Recap on cost function

Cost function — also sometimes called a loss function, is a mathematical tool used in machine learning to evaluate how well a model is performing. It essentially quantifies the error between the predicted values of the model and the actual values it’s trying to learn from. In each application, the cost function can be any function regarding problem setting. In our example here, we will see the simplest form of linear regression as representing the main equation using throughout the note.

Cost function and goal of gradient descent (image by author)

Goal — minimize the cost function J(w,b) by finding the optimal values of w and b.

How does gradient descent work in a simple way

Gradient descent starts with initializing the position of (w, b) on the graph, where the location keeps reflecting back on the cost function J, or random values of w and b anywhere at the initial step. And then, the algorithm performs repeating steps to update parameters w and b until the trajectory reaches somewhere closer to the local minima.
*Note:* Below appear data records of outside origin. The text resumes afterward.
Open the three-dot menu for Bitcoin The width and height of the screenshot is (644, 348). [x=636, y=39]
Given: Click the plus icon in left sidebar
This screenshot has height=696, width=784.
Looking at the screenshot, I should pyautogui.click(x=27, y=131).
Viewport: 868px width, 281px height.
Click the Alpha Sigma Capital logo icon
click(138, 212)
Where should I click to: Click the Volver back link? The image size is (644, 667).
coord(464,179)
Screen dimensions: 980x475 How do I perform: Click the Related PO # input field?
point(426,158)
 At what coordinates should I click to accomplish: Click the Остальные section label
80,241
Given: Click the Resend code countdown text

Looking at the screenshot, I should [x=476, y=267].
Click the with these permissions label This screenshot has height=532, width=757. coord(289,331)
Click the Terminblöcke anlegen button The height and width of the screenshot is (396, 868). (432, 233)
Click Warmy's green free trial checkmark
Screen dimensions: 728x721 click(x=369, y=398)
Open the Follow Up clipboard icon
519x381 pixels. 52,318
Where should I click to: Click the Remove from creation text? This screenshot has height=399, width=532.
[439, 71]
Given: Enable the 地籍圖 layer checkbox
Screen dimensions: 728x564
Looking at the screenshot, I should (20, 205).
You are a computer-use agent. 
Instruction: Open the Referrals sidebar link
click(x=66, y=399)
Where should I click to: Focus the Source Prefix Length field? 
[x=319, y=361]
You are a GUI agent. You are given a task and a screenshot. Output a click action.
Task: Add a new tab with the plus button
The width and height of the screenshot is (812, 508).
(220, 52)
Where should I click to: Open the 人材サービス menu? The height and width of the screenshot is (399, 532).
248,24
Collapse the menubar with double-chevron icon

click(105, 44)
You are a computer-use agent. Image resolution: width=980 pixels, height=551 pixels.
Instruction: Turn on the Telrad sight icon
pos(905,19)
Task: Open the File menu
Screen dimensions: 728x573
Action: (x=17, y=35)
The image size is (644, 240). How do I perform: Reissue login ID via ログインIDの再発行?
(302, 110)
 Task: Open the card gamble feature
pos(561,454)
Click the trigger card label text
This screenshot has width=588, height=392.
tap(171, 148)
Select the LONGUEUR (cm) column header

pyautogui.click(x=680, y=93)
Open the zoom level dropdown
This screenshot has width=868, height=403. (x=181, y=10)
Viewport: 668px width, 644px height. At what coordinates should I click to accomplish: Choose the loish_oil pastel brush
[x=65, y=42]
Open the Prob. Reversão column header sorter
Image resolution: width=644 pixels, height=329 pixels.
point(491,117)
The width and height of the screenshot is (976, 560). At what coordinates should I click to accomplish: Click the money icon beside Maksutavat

How does gradient descent work (image by author)

Gradient descent algorithm

Let’s dive deeper into the Gradient Descent algorithm!

The update rule for each parameter is determined by the learning rate and the partial derivative of the cost function with respect to that parameter.

Here’s a step-by-step breakdown:

Start with a guess — You begin with an initial guess for the position of the minimum (like a random point on the graph). This guess represents the initial values of the model’s parameters.
Calculate the gradient — The gradient tells you the direction of steepest descent at your current position. It’s like having a compass that points downhill. Mathematically, the gradient is calculated using calculus.
Take a step — You move in the negative direction of the gradient by a small amount called the learning rate. This ensures you don’t jump over the valley but gradually descend towards it. The learning rate controls how big of a step you take; a larger rate means faster movement but also a higher risk of missing the valley altogether.
Repeat — Go back to step 2 and keep calculating the gradient at your new position. Update your position based on the new gradient and learning rate.
Convergence — Continue iterating (steps 2–4) until you reach a point where the cost function doesn’t change much anymore, or you meet a pre-defined stopping criterion. This indicates you’ve (hopefully) found a minimum.

Intuition

Here are some general intuition during the updating towards the goal of finding the lowest point (the minimum) in this graph. From the derivative terms in the update for w, we can see that the differentiation of the cost function represents the slope of the function J. If the slope is positive, the update value (learning rate) will be subtracted, making the step size smaller over time. Conversely, if the slope is negative, the update value will be added, making the step size larger over time until it reaches a minimum, which is often close to zero.

Learning rate

Learning rate — is a crucial hyperparameter in the update term. It controls the step size taken by the algorithm during each iteration as it navigates towards the minimum of a cost function.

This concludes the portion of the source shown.